Wednesday, 23 December 2015

Configure HUE with OpenLdap



Step 1:

Add below lines in ldap section in hue.ini

[[ldap]]
    base_dn="dc=tuxhub,dc=com"
    ldap_url=ldap://adp034.tuxhub.com:389
    use_start_tls=false
    bind_dn="uid=nitin,ou=Users,dc=tuxhub,dc=com"
    bind_password=nitin
    ldap_username_pattern="uid=<username>,ou=Users,dc=tuxhub,dc=com"
    search_bind_authentication=false





Thursday, 17 December 2015

Impala openldap configuration



Step 1:

Add below line in impala env.sh


[root@mfs022 ~]# vim /opt/mapr/impala/impala-1.4.1/conf/env.sh
 
   IMPALA_SERVER_ARGS=
 
    -enable_ldap_auth \
    -ldap_uri ldap://adp034.tuxhub.com:389 \
    -ldap_bind_pattern "uid=#UID,ou=Users,dc=tuxhub,dc=com" \


Step 2 :

Connect to imapla shell 

[root@mfs022 ~]# impala-shell -l -u nitin
Starting Impala Shell using LDAP-based authentication
LDAP password for nitin:
Connected to mfs022.tuxhub.com:21000
Server version: impalad version 1.4.1 RELEASE (build 2b626c8e9f4c666d23872c228cf43daae4c9acbb)
Welcome to the Impala shell. Press TAB twice to see a list of available commands.

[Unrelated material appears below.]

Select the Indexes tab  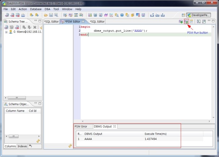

Copyright (c) 2012 Cloudera, Inc. All rights reserved.

(Shell build version: Impala Shell v1.4.1 (2b626c8) built on Thu Feb  5 14:53:44 PST 2015)
[mfs022.tuxhub.com:21000] >

Saturday, 5 December 2015

Impala through a Proxy for High Availability



Step 1
       
       Installing HAProxy

       [root@mfs021 ~]# yum install haproxy

Steps 2

      Edit Config file for haproxy

      [root@mfs021 ~]# cat /etc/haproxy/haproxy.cfg

#---------------------------------------------------------------------
# Example configuration for a possible web application.  See the
# full configuration options online.
#
#   http://haproxy.1wt.eu/download/1.4/doc/configuration.txt
#
#---------------------------------------------------------------------

#---------------------------------------------------------------------
# Global settings
#---------------------------------------------------------------------
global
    # to have these messages end up in /var/log/haproxy.log you will
    # need to:
    #
    # 1) configure syslog to accept network log events.  This is done
    #    by adding the '-r' option to the SYSLOGD_OPTIONS in
    #    /etc/sysconfig/syslog
    #
    # 2) configure local2 events to go to the /var/log/haproxy.log
    #   file. A line like the following can be added to
    #   /etc/sysconfig/syslog
    #
    #    local2.*                       /var/log/haproxy.log
    #
    log         127.0.0.1 local2

    chroot      /var/lib/haproxy
    pidfile     /var/run/haproxy.pid
    maxconn     4000
    user        haproxy
    group       haproxy
    daemon

    # turn on stats unix socket
    stats socket /var/lib/haproxy/stats

#---------------------------------------------------------------------
# common defaults that all the 'listen' and 'backend' sections will
# use if not designated in their block
##---------------------------------------------------------------------

defaults
    mode                    tcp
    log                     global
    retries                 3
    maxconn                 3000
    timeout connect 5000ms
    timeout client 50000ms
    timeout server 50000ms

#---------------------------------------------------------------------
# main frontend which proxys to the backends
#---------------------------------------------------------------------
frontend  main *:5000
    acl url_static       path_beg       -i /static /images /javascript /stylesheets
    acl url_static       path_end       -i .jpg .gif .png .css .js

    use_backend static          if url_static
    default_backend             impala

#---------------------------------------------------------------------
# static backend for serving up images, stylesheets and such
#---------------------------------------------------------------------
backend static
    balance     roundrobin
    server      static 127.0.0.1:4331 check

#---------------------------------------------------------------------
# round robin balancing between the various backends
#---------------------------------------------------------------------

backend impala
    mode tcp
    option tcplog
    balance leastconn

    server impala1 mfs022.tuxhub.com:21000
    server impala2 mfs023.tuxhub.com:21000

Step 3 :

       Connect to impala:

root@mfs021 ~]# impala-shell
Starting Impala Shell without Kerberos authentication
Error connecting: TTransportException, Could not connect to mfs021.tuxhub.com:21000
Welcome to the Impala shell. Press TAB twice to see a list of available commands.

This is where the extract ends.